Y no deja de ser curioso que Petri, o Piccioni, nacidos a finales de los años 20, 30, comprendan y asimilen tan bien la cultura pop de los nacidos inmediatamente después de la segunda guerra mundial. Cabe señalar que si para estos últimos la cultura pop es el medio mismo, Petri llega a ella, como Antonioni o Visconti, como elemento para una reflexión. A lo largo de las décadas siguientes, Piccioni seguiría componiendo muchas más columnas musicales lisérgicas, para entornos de cocktail lounge de la alta sociedad.

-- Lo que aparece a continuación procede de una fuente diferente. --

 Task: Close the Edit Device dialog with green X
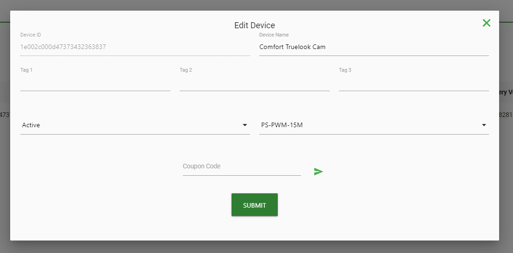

Si Wilma Montesi hubiera seguido viva, ¿hubiera evolucionado también hasta convertirse en una chica ye yé? ¿Habría disfrutado la visión de La Décima Víctima en el cine Leys, cerca de la casa de sus padres? Imposible saberlo porque a ella le correspondió el papel de primera víctima. Y hay un salto cualitativo que no es fácil sortear: su asesinato parece ligado indefectiblemente a un blanco y negro de neorrealismo. Imaginarla atravesando el largo pasillo de su casa, ajustándose su estrecha falda, dirigiendo una última mirada hacia el reloj de la portería, donde las agujas se acercan a las cinco de la tarde –el tiempo justo para coger el tranvía hacia Ostia, obliga a recurrir mentalmente a los encuadres de Rosellini y a los tics de Ana Magnani, que no le gustaban. ¿Fue al palazzo de Ugo Montagna aquella tarde de abril de 1953 porque en el entorno del marqués, con invitados como Piero Piccioni que tocaba su jazz seductor para los invitados de la jet set, se vivía ya en 1953, con apoyo de drogas y alcohol, una atmósfera de años 60?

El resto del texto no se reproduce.